Canere ovvero «cantare» è verbo che indica il canto poetico alto, al contrario del verbo ludere che indica la poesia giocosa, più bassa. Virgilio indica come materia della poesia prima gli eserciti e i combattimenti (arma), poi l’eroe (virum), Enea, con le sue gesta. Nello svolgimento del poema Virgilio racconterà prima la storia di Enea (parte odissiaca), poi le guerre in Italia (esade iliadica). L’eroe troiano, in fuga dalla roccaforte espugnata dai Greci, deve vagare per molto tempo in mezzo al Mare Mediterraneo prima di giungere in Italia e fondare una città da cui deriverà la gente romana.
La crudele dea Giunone perseguita un eroe pio come Enea, perché ha perso la gara di bellezza con Venere, madre del troiano, perché Cartagine è destinata ad essere distrutta dai Troiani (tra l’altro discendenti della relazione tra Zeus, marito di Giunone, e la ninfa Elettra) e perché il principe dei Troiani Ganimede, il più bello tra i mortali per Omero, fu rapito da Zeus perché divenisse coppiere degli dei nell’Olimpo, sostituendo Ebe (figlia di Giunone) che serviva nettare e ambrosia.
L’Enea virgiliano non soffre solo per le vicissitudini del viaggio, ma anche per le guerre che dovrà sostenere fino a quando non fonderà una città nel Lazio portandovi i Penati di Troia. Se i primi versi dell’Eneide mostrano i modelli omerici, al contempo dichiarano fin da subito la novità dell’epica virgiliana, perché il poeta latino si pone come autore dell’opera, creatore e tessitore della storia raccontata, colui che rielabora in modo originale una materia tramandata da secoli, come indica quel verbo cano alla prima persona singolare.
Nell’Iliade è la musa a cantare, come leggiamo nei versi di apertura, nella celebre traduzione di Rosa Calzecchi Onesti:
Canta, o dea [Musa], l’ira d'Achille Pelide,
rovinosa, che infiniti dolori inflisse agli Achei
Anche nell’Odissea persiste l’oggettività del racconto affidato direttamente alla musa:
L’uomo ricco d’astuzie raccontami, o Musa, che a lungo
errò dopo ch’ebbe distrutto la rocca sacra di Troia. (traduzione di Rosa Calzecchi Onesti).

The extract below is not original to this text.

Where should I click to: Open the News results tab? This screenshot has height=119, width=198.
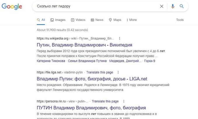97,20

La musa compare nell’Eneide solo all’ottavo verso. Il poeta non le chiede tanto l’ispirazione quanto aiuto perché gli ricordi le cause per cui Giunone costrinse un eroe «illustre per devozione ad affrontare tante vicende e a subire tante fatiche». Enea è costretto a sopportare tanti dolori (si vedano i verbi latini iactatus ovvero «gettato qua e là», passus cioè «dopo aver sopportato», tot adire labores ossia «affrontare così grandi fatiche») e appare subito come l’eroe della pietas (insignem pietate virum). Virgilio presenta una sua riflessione personale, mostrandosi compartecipe della sofferenza umana, palesando la sua simpatia per un personaggio che è costretto a patire, a sopportare sacrifici, nonostante con le sue azioni abbia palesato a tutti la sua virtù (che non è in primo luogo militare, ma coincide con uno spirito di sacrificio e di rinuncia in nome di una missione più grande, che riguarda il mondo intero):
[…] Tantaene animis caelestibus irae? Ovvero: «Di tanta ira sono capaci i celesti?».

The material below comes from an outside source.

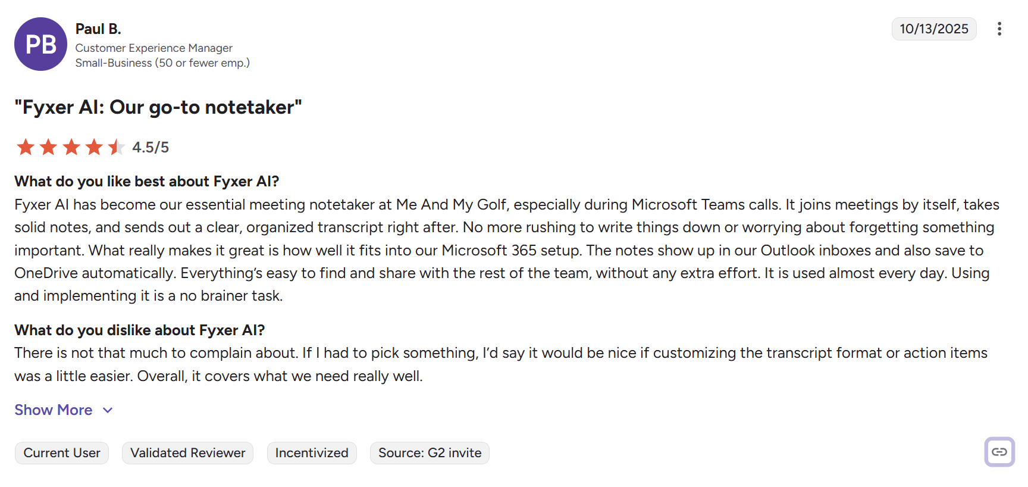Click the half-filled fifth star

click(x=117, y=146)
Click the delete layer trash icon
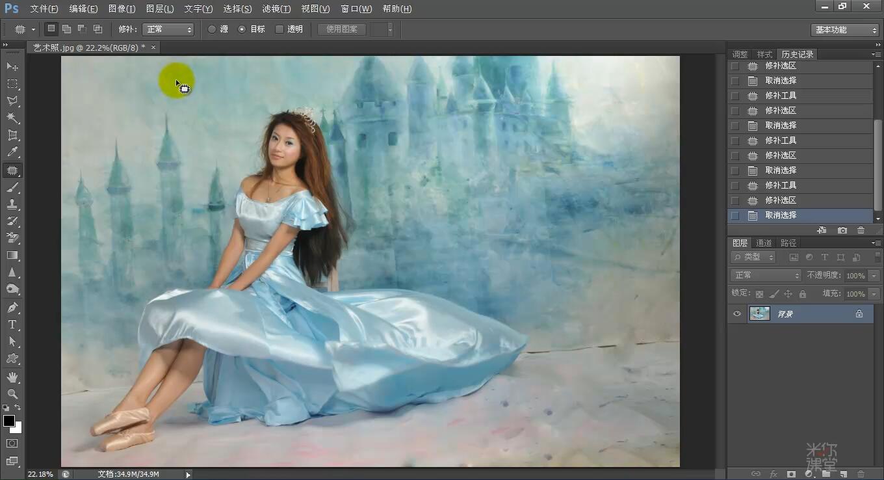884x480 pixels. 861,474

Torquato Tasso (1544-1595) si ricorderà dell’incipit virgiliano nel proemio della Gerusalemme liberata (1581) quando presenterà la guerra e l’eroe, Goffredo di Buglione, che ha guidato i cristiani alla liberazione di Gerusalemme nella Prima crociata:
Canto l’arme pietose e ’l capitano
che ’l gran sepolcro liberò di Cristo.
Anche Tasso si avvale del verbo tipico della poesia epica («canto») e traduce quasi letteralmente l’espressione virgiliana che indica la materia poetica («arme pietose e capitano»).

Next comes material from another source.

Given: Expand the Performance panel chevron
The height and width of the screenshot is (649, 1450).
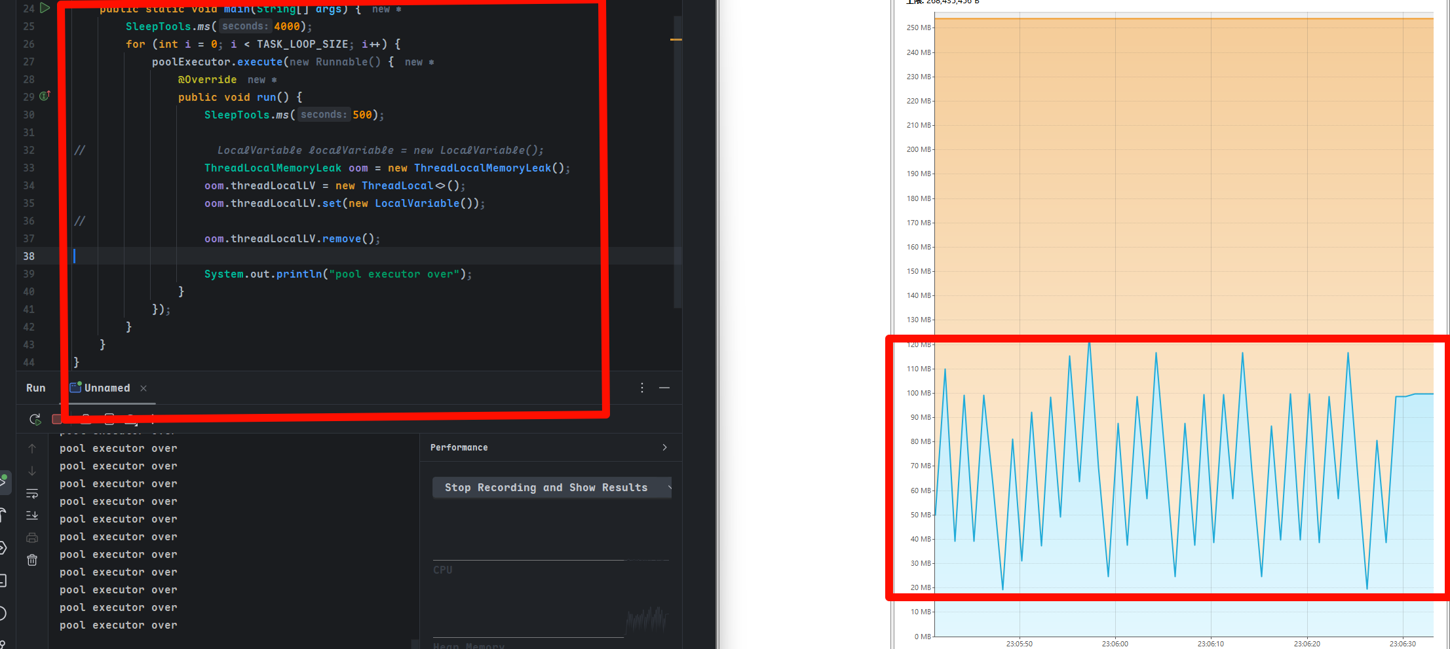Looking at the screenshot, I should coord(664,447).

Alcuni decenni prima Ludovico Ariosto (1474-1533), l’altro gigante dell’epica italiana cinquecentesca, aveva aperto l’Orlando furioso (1532) con versi che ricordavano in parte l’Eneide (verbo cantare, «i cavallier, l’arme»), pur mostrandone anche la distanza («Le donne, […] gli amori»):
Le donne, i cavallier, l’arme, gli amori,
le cortesie, l’audaci imprese io canto
Il poema dell’Ariosto mescolava al tema militare (ciclo carolingio) quello amoroso (ciclo bretone) presentando un eroe (Orlando) decaduto e impazzito d’amore per Angelica.